§ **Assignment**
Everything from the line holding "Screen dimensions: 534x343" to the end of the listing below should be copied exactly, line for line, minus the pictures.

○ ○ ○ ○

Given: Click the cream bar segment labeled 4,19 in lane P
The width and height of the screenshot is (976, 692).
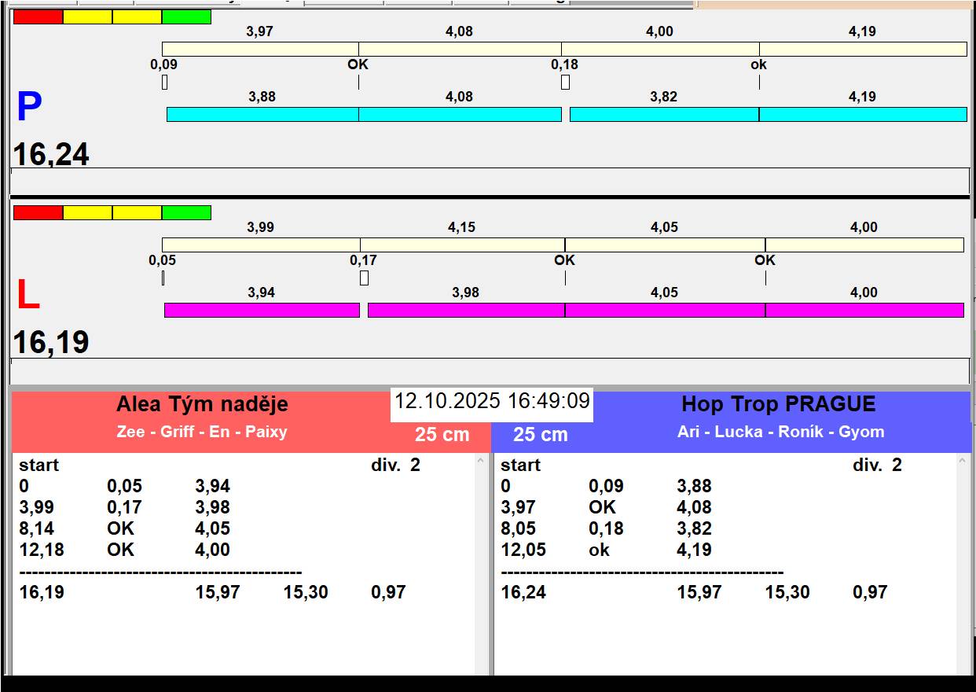Looking at the screenshot, I should tap(862, 50).
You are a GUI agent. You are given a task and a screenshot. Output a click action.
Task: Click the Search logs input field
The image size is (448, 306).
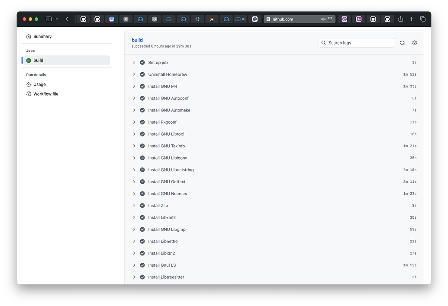[x=356, y=43]
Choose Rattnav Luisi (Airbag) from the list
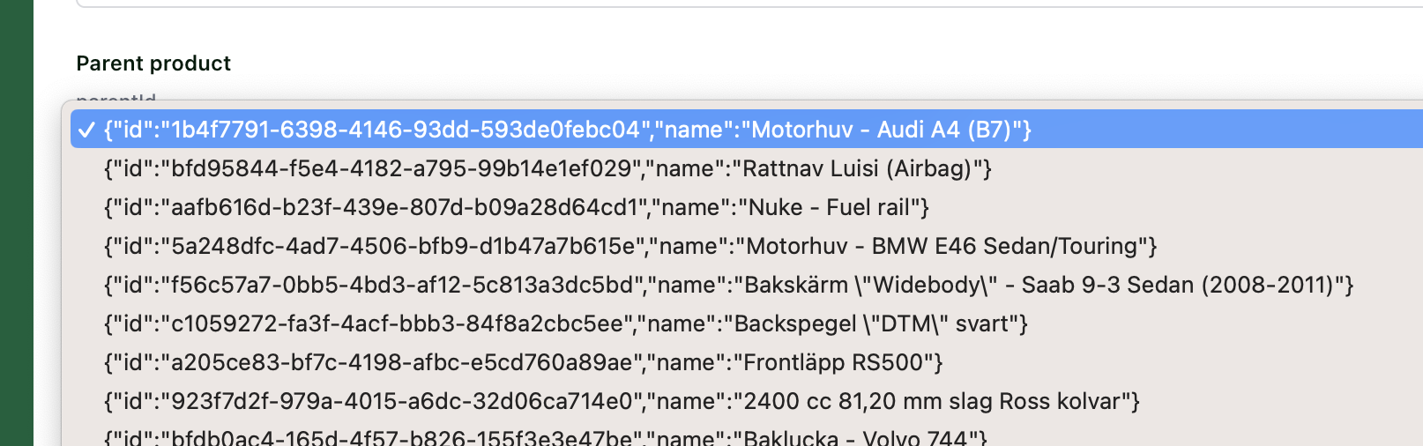The height and width of the screenshot is (446, 1423). [547, 168]
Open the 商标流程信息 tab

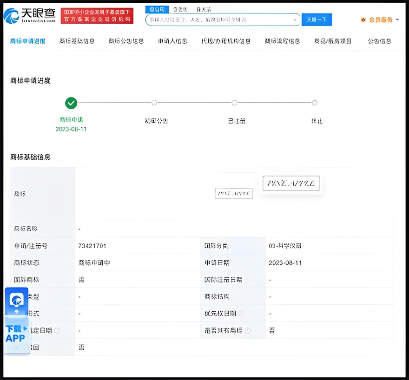pyautogui.click(x=282, y=41)
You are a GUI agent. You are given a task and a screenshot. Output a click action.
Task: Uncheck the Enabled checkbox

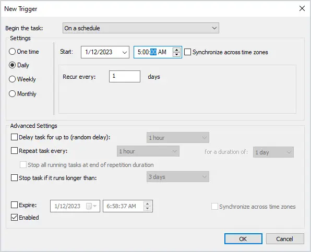pos(14,217)
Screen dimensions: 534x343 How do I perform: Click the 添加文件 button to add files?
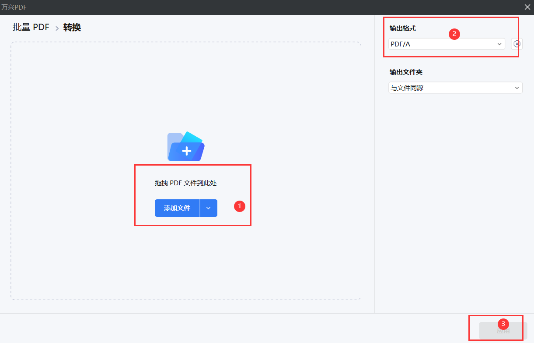[177, 208]
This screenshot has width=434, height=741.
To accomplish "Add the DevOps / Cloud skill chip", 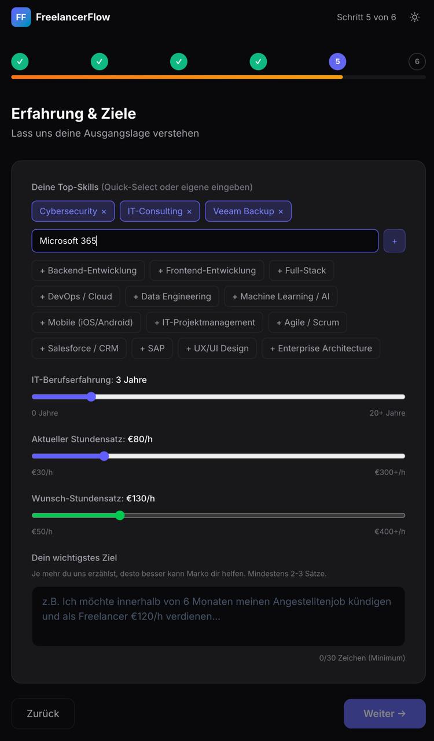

○ ○ ○ ○

§ **Answer to this exercise**
Screen dimensions: 534x343 How do I perform: Click the 添加文件 button to add files?
[177, 208]
This screenshot has width=434, height=741.
To accomplish "Add the DevOps / Cloud skill chip", 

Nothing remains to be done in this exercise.